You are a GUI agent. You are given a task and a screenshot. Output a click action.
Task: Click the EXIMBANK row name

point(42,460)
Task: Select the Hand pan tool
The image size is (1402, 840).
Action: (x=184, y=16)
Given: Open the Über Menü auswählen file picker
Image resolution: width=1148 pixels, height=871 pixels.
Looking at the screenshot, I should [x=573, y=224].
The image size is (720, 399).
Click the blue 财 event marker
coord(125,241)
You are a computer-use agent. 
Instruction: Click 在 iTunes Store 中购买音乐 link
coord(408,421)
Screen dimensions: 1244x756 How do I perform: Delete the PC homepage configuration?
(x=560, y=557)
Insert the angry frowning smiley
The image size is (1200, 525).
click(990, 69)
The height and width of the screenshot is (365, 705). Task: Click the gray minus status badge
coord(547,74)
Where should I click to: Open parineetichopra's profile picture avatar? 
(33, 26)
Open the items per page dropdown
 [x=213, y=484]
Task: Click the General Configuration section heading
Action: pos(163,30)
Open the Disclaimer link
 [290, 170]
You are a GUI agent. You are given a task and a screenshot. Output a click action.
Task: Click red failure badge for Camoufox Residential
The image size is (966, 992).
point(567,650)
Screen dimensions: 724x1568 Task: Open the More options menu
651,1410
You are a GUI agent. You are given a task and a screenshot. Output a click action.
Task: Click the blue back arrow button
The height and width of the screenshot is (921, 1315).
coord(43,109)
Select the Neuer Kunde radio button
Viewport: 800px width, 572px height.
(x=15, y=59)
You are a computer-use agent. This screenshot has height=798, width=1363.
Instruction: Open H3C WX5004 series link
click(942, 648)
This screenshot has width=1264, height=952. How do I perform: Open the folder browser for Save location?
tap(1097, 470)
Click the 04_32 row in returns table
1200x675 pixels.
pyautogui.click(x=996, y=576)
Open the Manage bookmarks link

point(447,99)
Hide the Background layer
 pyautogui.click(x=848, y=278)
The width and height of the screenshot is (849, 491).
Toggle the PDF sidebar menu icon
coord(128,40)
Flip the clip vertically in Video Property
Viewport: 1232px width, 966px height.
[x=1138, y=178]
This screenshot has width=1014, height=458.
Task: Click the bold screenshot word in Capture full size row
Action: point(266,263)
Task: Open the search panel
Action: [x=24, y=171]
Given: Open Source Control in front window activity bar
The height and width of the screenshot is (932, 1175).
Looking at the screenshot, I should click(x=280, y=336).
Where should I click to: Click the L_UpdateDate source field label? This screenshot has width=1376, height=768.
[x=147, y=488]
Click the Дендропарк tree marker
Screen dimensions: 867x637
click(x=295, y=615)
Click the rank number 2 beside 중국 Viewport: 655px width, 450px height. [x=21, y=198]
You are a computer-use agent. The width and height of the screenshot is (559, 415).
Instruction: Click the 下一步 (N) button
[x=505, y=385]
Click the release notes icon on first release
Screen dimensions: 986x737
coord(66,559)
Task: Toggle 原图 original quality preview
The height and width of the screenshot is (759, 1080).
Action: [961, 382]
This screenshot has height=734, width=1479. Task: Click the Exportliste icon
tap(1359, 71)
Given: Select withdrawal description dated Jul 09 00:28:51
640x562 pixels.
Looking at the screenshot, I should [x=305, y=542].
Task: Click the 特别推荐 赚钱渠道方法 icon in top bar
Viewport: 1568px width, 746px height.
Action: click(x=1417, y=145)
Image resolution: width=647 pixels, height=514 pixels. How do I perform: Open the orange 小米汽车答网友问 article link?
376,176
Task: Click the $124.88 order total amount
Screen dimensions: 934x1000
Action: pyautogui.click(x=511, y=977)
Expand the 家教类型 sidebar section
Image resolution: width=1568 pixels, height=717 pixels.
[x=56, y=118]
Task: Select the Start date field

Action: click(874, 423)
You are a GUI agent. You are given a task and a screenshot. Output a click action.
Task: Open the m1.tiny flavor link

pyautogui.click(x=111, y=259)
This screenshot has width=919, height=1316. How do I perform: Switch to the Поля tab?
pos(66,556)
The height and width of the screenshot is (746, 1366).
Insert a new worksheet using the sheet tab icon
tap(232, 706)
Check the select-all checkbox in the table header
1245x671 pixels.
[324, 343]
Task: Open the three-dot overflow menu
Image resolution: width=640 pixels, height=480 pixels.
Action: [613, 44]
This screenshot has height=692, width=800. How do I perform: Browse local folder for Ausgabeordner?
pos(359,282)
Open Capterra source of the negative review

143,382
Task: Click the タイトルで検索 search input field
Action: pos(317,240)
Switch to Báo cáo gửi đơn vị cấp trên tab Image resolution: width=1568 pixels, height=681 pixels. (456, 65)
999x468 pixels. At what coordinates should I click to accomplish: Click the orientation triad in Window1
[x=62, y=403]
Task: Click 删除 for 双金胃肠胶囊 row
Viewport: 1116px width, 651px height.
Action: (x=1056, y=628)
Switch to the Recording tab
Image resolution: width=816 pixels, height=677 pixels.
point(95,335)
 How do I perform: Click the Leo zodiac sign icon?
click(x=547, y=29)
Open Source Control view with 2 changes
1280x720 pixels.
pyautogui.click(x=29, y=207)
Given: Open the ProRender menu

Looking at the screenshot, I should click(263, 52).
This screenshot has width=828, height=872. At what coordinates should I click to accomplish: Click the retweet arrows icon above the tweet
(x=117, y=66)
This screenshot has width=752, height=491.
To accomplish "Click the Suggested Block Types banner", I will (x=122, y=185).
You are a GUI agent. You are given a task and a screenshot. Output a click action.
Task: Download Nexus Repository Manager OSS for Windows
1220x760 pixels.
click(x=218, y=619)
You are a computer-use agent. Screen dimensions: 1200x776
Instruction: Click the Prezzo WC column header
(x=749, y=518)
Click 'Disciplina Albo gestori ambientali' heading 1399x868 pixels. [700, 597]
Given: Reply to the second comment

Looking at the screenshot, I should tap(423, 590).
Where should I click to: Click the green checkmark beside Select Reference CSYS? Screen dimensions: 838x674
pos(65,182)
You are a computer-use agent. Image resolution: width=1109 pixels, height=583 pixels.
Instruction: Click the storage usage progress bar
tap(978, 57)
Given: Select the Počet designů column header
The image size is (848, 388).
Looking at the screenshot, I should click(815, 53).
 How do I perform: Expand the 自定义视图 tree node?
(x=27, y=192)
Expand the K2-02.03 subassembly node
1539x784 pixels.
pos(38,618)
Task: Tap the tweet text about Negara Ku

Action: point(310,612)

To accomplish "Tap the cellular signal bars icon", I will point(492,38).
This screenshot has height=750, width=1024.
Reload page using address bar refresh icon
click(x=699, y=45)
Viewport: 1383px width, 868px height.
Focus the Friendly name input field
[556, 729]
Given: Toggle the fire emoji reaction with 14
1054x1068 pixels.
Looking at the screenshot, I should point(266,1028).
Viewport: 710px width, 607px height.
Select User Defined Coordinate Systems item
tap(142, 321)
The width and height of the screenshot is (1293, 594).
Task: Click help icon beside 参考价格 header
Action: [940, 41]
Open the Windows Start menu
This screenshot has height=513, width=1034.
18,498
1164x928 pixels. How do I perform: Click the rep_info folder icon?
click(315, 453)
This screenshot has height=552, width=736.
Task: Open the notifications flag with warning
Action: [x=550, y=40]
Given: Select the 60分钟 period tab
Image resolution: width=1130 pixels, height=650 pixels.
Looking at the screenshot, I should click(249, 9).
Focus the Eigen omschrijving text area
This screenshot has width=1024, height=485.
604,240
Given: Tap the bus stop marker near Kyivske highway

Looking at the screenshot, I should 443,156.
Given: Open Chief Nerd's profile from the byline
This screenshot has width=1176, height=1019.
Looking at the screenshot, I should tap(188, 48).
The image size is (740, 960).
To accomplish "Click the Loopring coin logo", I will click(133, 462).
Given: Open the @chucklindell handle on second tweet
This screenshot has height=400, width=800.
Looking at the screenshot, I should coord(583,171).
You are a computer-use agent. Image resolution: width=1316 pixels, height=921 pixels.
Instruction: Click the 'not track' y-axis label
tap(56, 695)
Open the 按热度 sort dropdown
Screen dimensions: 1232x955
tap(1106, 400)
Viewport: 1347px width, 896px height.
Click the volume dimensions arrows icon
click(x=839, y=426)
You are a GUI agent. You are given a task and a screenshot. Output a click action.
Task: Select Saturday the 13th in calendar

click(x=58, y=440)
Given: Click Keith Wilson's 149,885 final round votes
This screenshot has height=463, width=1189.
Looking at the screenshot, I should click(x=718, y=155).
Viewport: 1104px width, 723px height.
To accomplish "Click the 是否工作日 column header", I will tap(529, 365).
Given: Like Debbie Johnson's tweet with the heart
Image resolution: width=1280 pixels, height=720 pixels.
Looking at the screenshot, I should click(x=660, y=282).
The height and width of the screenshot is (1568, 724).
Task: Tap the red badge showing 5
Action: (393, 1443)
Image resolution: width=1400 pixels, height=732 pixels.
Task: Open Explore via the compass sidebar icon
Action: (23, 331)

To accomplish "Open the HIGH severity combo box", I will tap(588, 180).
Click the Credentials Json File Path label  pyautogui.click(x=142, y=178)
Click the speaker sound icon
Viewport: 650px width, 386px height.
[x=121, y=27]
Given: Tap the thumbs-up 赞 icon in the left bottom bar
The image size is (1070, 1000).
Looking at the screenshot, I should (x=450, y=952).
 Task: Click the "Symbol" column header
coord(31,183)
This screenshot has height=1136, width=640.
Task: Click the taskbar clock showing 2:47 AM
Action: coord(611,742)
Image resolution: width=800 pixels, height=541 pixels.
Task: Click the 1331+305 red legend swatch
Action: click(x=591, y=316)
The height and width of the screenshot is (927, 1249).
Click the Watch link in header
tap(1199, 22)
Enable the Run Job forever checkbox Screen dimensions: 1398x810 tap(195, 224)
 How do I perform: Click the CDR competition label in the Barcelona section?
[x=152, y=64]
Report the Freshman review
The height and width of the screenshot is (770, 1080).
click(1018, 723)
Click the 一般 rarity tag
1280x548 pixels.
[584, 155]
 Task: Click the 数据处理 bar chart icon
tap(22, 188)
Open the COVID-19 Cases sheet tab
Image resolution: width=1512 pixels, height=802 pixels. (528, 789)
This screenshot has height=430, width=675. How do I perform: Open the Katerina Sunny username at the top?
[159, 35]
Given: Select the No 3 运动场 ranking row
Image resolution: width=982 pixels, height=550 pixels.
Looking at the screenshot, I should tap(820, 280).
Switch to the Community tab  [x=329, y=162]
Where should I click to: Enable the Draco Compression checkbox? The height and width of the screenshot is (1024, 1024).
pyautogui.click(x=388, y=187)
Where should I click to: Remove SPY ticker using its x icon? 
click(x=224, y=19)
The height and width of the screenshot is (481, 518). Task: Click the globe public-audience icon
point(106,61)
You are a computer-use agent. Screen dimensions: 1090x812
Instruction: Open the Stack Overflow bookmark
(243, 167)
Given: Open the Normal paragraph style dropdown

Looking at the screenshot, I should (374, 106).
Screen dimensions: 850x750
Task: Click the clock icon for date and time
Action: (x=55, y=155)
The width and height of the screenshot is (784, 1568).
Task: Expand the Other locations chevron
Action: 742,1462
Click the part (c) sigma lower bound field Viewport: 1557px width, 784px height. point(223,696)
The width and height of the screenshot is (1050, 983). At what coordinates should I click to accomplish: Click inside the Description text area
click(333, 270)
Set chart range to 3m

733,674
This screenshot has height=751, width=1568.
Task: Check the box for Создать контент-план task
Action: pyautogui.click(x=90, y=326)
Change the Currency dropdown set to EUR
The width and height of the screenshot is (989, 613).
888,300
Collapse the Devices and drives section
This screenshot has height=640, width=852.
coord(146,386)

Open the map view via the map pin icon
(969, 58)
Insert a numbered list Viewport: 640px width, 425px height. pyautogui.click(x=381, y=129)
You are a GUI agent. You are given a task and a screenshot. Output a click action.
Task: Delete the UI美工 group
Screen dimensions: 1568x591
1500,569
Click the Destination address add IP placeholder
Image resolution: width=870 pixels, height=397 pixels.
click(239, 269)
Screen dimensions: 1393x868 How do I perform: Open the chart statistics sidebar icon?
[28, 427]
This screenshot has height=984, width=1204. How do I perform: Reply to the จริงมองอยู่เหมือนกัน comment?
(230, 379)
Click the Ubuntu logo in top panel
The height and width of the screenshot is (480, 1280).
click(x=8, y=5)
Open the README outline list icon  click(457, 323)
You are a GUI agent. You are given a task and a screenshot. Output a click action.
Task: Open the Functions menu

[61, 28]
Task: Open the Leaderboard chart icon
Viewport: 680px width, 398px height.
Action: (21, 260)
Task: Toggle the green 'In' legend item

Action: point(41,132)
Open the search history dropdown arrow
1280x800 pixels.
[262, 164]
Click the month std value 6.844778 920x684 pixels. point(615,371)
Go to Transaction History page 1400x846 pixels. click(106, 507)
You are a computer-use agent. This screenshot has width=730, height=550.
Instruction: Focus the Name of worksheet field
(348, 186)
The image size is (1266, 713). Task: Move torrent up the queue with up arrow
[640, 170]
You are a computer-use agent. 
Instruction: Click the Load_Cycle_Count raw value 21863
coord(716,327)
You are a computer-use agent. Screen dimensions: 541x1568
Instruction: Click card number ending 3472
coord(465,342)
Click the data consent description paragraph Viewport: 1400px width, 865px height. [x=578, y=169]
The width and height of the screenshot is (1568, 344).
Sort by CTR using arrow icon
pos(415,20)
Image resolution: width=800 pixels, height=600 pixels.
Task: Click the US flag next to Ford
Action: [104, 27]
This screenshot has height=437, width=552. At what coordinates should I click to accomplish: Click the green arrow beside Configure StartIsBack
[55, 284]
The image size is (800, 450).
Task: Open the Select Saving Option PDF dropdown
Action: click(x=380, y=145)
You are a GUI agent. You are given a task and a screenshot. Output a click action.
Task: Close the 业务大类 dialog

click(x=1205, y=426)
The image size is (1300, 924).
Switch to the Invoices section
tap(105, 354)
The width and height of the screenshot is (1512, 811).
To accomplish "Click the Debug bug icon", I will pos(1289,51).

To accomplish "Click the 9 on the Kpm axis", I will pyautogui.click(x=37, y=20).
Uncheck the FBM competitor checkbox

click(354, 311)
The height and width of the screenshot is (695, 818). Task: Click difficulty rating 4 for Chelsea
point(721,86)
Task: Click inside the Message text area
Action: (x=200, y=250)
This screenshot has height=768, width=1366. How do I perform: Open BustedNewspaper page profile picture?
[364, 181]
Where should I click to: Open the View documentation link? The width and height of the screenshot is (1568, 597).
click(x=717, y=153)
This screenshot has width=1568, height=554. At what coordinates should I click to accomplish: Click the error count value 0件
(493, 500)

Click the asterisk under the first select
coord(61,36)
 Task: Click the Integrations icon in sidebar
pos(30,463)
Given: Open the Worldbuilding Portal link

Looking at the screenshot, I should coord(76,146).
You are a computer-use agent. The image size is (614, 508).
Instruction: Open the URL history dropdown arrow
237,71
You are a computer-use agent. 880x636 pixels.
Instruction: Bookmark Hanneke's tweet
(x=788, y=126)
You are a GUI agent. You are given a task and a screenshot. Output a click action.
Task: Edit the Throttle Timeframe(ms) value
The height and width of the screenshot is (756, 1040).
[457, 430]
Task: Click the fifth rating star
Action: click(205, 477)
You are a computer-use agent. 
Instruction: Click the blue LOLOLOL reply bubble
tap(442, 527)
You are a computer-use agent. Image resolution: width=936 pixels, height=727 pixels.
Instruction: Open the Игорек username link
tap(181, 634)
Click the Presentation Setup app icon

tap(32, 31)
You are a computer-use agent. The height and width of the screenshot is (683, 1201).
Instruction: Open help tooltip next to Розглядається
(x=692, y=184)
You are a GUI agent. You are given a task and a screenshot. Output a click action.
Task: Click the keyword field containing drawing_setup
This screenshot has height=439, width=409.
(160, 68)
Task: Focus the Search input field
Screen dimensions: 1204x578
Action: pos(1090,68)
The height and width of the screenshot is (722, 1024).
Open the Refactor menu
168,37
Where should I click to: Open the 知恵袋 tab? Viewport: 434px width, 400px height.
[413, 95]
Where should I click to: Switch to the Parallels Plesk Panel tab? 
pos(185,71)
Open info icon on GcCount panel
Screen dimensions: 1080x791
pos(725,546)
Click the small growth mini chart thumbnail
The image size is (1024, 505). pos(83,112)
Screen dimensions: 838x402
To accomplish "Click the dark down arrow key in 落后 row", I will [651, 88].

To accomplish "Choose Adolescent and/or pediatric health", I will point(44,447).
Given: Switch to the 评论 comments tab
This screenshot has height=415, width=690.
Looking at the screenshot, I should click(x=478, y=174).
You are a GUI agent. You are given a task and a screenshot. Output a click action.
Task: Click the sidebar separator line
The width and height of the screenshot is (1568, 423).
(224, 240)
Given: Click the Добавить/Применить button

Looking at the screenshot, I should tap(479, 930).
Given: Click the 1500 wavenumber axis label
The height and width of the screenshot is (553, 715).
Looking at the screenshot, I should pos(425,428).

★ ★ ★

● What you should do: In the listing above, the lines from the one containing "999x468 pixels. At" through the one containing "Given: Select the Počet designů column header" must be set down exactly, with no other lines.

● Expected answer:
999x468 pixels. At what coordinates should I click to accomplish: Click the orientation triad in Window1
[x=62, y=403]
Task: Click 删除 for 双金胃肠胶囊 row
Viewport: 1116px width, 651px height.
Action: (x=1056, y=628)
Switch to the Recording tab
Image resolution: width=816 pixels, height=677 pixels.
point(95,335)
 How do I perform: Click the Leo zodiac sign icon?
click(x=547, y=29)
Open Source Control view with 2 changes
1280x720 pixels.
pyautogui.click(x=29, y=207)
Given: Open the ProRender menu

Looking at the screenshot, I should click(263, 52).
This screenshot has width=828, height=872. At what coordinates should I click to accomplish: Click the retweet arrows icon above the tweet
(x=117, y=66)
This screenshot has width=752, height=491.
To accomplish "Click the Suggested Block Types banner", I will (x=122, y=185).
You are a GUI agent. You are given a task and a screenshot. Output a click action.
Task: Download Nexus Repository Manager OSS for Windows
1220x760 pixels.
click(x=218, y=619)
You are a computer-use agent. Screen dimensions: 1200x776
Instruction: Click the Prezzo WC column header
(x=749, y=518)
Click 'Disciplina Albo gestori ambientali' heading 1399x868 pixels. [700, 597]
Given: Reply to the second comment

Looking at the screenshot, I should tap(423, 590).
Where should I click to: Click the green checkmark beside Select Reference CSYS? Screen dimensions: 838x674
pos(65,182)
You are a computer-use agent. Image resolution: width=1109 pixels, height=583 pixels.
Instruction: Click the storage usage progress bar
tap(978, 57)
Given: Select the Počet designů column header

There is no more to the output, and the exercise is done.